Wednesday, April 07, 2021

Singleton Design Pattern using Java

In software engineering, the singleton pattern is a software design pattern that restricts the instantiation of a class to one "single" instance. This is useful when exactly one object is needed to coordinate actions across the system. The term comes from the mathematical concept of a singleton. The Singleton is a creational design pattern, which ensures that only one object of its kind exists and provides a single point of access to it for any other code. The key idea in this pattern is to make the class itself responsible for controlling its instantiation (that it is instantiated only once).
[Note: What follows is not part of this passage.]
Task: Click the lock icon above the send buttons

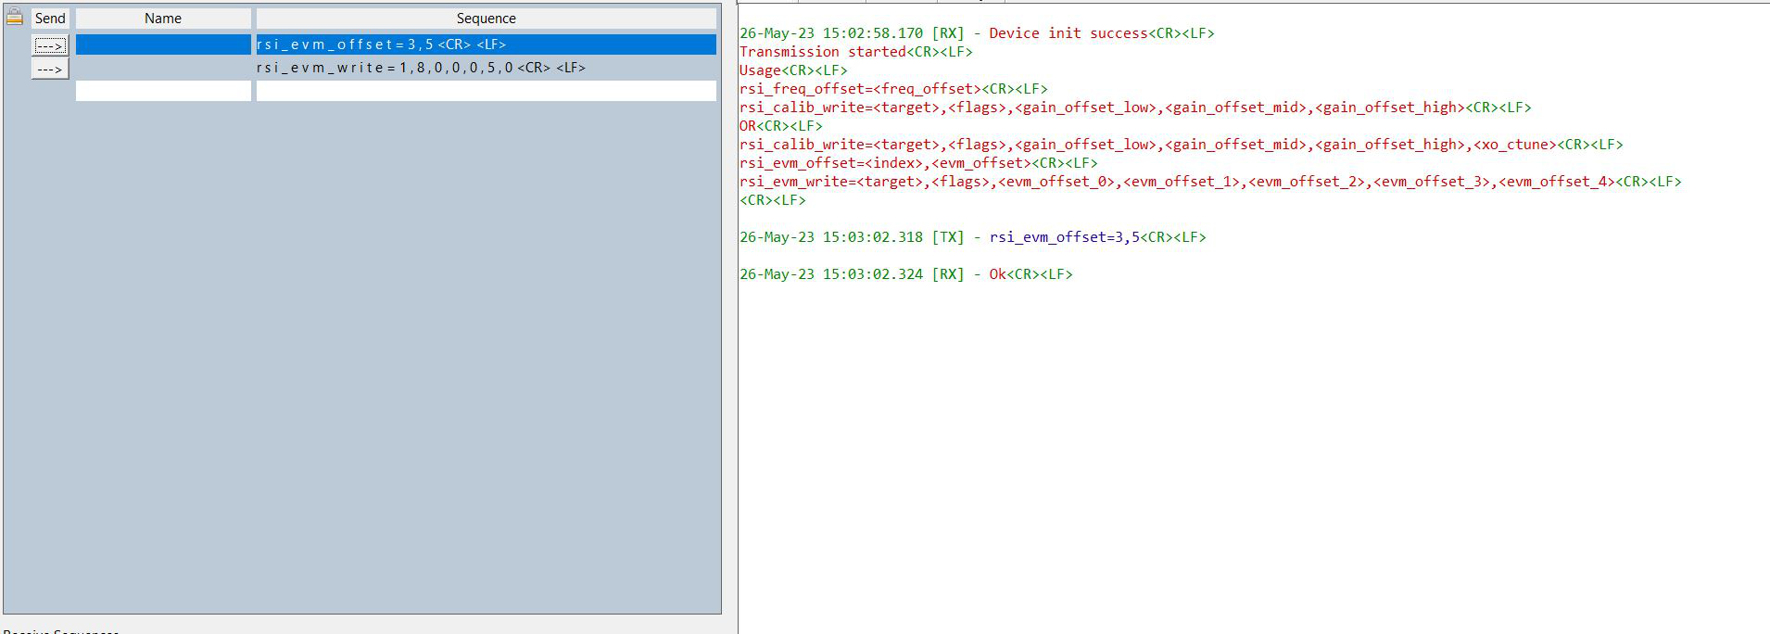Action: click(15, 17)
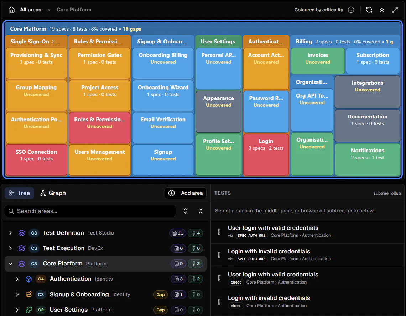Focus the Search areas input field

(90, 211)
Singleton can be recognized by a static creation method, which returns the same cached object.
 public final class Singleton {
    private static Singleton instance;
    public String value;

    private Singleton(String value) {
        // The following code emulates slow initialization.
        try {
            Thread.sleep(1000);
        } catch (InterruptedException ex) {
            ex.printStackTrace();
        }
        this.value = value;
    }

    public static Singleton getInstance(String value) {
        if (instance == null) {
            instance = new Singleton(value);
        }
        return instance;
    }
}
When we compile and run we should get.

Let's see how this works by creating a **main** method we put in our **Demo** class.
 
 public class Demo {
    public static void main(String[] args) {
        System.out.println("If you see the same value, then singleton was reused (yay!)" + "\n" +
                "If you see different values, then 2 singletons were created (booo!!)" + "\n\n" +
                "RESULT:" + "\n");
        Singleton singleton = Singleton.getInstance("FOO");
        Singleton anotherSingleton = Singleton.getInstance("BAR");
        System.out.println(singleton.value);
        System.out.println(anotherSingleton.value);
    }
}
If you see the same value, then singleton was reused (yay!) If you see different values, then 2 singletons were created (booo!!) RESULT: FOO FOO
We see that there was only one class.. A lot of developers consider the Singleton pattern an antipattern. That’s why its usage is on the decline in Java code.